店主です。
以前、このブログにも書きましたが、一昨年某ビジネスサポートセンターさんの手引きで、コピーライターの小澤ナオヒトさんと対談したのは、転機とは言わないまでも、自身の思考のあり方を見つめ直す良い機会でした。わたしは件のダイアローグの場の冒頭で、小澤氏から「あなたの好きなコーヒーはどういうコーヒーですか」、と聞かれ、(自分でも驚く速さで)即答したのです。
「わたしの好きなコーヒーは様々です。ひとつには絞れません。しかし、嫌いなコーヒーはひとつしかありません。それは自分の作るコーヒーだけが、特別だと思っているようなコーヒーです」
小澤氏は、それを「俺俺コーヒー」と名付けました。
わたしは岐阜新聞の連載にあたって、カフェ・バッハについて書くことを柱軸に据えましたが、そのために田口氏の著作を読み返したりということはとくにありませんでした。それよりもあらためて思ったのは、コーヒーという飲み物はその性質自体、独自性が高すぎるため、ふつう自然だと考えられていることが、とても不自然にあらわれるということです。つまり、人が当たり前のように表現の先にあるものとしてあらわす「独自性」というものが、コーヒーにはまったくあたらないどころか、自明以前のものとして存在しているということです。だから、わたしは「コーヒー」と「表現」ということをすぐに言う人を、とてもまともに見つめる気にはなりません。
田口氏は、そうではありませんでした。ほとんどの人が独りよがりに、無頓着に、その性質からくる独自性を「自己表現」と呼び換えているあいだに、本質を理解し、原理的に「王道」であることを抽出したのです。そして、転じてそれは、何よりも「独自性」の高いことでした。

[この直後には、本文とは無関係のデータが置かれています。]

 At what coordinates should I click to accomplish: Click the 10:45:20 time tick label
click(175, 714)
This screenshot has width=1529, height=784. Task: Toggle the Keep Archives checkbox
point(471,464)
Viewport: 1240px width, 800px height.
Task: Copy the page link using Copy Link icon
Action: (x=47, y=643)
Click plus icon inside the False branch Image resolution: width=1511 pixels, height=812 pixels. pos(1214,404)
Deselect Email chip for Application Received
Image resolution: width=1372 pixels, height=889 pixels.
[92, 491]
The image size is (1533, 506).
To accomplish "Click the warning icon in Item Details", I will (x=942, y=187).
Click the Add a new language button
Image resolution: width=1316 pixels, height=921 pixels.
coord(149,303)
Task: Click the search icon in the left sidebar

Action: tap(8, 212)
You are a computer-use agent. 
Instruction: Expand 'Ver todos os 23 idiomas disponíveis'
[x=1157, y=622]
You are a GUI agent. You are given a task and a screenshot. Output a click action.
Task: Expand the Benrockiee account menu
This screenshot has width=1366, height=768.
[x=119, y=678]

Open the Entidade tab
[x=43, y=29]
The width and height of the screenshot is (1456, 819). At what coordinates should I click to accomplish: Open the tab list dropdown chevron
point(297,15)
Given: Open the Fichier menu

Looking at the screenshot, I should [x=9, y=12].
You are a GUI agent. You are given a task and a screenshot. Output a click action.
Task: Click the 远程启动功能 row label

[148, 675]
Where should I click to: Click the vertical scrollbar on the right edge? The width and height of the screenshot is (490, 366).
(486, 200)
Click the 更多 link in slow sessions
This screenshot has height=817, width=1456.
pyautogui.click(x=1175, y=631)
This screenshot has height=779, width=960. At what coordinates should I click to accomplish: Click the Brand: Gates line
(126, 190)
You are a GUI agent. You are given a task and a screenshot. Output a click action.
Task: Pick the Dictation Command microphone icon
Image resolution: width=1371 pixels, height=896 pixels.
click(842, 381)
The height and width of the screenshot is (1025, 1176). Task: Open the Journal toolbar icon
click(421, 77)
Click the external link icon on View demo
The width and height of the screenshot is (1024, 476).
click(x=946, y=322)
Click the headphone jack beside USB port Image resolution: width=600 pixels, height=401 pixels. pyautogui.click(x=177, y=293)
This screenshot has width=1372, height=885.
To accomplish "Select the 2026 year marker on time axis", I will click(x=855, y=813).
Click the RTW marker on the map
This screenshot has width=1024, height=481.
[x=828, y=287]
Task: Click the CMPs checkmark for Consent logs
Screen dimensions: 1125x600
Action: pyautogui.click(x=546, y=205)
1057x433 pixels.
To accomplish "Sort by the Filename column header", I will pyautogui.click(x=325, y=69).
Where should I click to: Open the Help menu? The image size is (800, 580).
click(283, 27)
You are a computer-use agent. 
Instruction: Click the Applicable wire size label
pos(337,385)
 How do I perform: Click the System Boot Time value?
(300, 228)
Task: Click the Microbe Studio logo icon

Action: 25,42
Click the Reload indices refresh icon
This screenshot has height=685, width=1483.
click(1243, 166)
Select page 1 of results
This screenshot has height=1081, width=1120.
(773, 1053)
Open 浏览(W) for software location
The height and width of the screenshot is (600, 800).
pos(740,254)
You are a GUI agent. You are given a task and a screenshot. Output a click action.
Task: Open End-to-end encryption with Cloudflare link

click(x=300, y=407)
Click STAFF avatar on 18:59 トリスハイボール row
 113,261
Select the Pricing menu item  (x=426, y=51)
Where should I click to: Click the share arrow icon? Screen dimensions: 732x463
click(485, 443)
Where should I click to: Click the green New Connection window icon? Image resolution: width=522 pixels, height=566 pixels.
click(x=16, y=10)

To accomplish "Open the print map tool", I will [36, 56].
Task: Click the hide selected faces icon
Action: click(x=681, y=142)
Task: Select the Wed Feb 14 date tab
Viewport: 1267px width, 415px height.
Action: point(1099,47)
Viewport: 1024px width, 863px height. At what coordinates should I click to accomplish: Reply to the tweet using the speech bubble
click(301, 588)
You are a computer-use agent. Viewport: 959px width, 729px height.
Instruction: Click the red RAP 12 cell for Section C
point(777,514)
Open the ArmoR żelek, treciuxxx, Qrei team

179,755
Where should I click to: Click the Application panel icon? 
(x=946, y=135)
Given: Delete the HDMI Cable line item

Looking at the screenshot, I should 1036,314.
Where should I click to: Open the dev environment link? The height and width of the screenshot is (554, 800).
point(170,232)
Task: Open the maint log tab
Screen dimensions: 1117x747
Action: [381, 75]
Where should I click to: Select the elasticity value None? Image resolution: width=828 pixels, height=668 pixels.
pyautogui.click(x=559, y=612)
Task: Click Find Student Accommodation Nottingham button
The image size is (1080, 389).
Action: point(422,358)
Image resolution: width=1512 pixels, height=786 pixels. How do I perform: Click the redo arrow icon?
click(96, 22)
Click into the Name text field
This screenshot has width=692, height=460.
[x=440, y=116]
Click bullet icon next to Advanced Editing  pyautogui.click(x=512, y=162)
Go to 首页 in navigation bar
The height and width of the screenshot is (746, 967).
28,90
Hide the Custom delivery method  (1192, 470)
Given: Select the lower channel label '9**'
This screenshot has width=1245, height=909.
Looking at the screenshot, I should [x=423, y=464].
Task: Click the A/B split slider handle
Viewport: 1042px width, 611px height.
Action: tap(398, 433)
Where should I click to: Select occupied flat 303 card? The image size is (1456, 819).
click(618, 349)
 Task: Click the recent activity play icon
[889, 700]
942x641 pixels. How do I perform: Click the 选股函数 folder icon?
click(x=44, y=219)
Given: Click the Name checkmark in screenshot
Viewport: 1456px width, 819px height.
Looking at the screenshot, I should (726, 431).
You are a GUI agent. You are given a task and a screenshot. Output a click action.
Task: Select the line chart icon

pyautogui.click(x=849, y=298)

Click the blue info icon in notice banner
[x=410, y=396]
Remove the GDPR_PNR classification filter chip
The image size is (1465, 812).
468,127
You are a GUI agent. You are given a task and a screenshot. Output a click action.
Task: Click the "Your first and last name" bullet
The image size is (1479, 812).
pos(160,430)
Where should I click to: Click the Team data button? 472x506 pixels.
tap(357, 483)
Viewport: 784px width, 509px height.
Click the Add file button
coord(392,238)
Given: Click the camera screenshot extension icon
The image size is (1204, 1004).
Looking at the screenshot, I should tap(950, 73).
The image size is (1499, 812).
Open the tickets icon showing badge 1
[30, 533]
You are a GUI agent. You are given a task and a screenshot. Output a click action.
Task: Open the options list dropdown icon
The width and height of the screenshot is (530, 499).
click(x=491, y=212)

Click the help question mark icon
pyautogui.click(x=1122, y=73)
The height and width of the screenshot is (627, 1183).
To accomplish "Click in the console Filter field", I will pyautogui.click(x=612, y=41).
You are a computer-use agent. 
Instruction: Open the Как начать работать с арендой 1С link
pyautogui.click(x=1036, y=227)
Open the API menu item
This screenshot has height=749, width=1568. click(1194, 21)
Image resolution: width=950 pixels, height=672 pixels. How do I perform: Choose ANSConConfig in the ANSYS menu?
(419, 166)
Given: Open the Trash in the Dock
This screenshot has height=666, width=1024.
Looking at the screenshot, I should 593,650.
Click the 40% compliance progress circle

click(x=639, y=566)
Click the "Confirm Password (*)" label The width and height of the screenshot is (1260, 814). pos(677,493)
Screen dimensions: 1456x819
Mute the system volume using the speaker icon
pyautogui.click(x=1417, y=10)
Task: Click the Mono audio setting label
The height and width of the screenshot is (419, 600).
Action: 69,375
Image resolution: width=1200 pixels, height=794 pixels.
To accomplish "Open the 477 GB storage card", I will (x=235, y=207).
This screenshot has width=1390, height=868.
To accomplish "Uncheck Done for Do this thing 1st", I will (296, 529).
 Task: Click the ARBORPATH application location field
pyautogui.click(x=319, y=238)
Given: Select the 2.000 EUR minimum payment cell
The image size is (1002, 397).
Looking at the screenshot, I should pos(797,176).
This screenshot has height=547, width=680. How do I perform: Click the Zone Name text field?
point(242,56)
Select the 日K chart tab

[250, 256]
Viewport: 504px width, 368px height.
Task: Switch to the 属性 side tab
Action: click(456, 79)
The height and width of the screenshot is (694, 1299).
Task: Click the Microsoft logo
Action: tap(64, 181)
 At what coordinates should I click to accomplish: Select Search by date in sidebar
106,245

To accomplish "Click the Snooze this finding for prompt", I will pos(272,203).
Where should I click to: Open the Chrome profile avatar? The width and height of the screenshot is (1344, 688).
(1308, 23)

わたしがバッハグループに入れなかったのは、出自もありましたが、一連の「王道の抽出」をあまりに無邪気に「表現」として捉えているまわりの空気に、とてつもない違和感があったからだと思います。出自がなくても、来歴は変わらなかったと思います。いまでもわたしが考えていることは、このあたりをめぐっています。それはもちろん、自身のコーヒー屋としての立ち位置もふくめてのことになると思っています。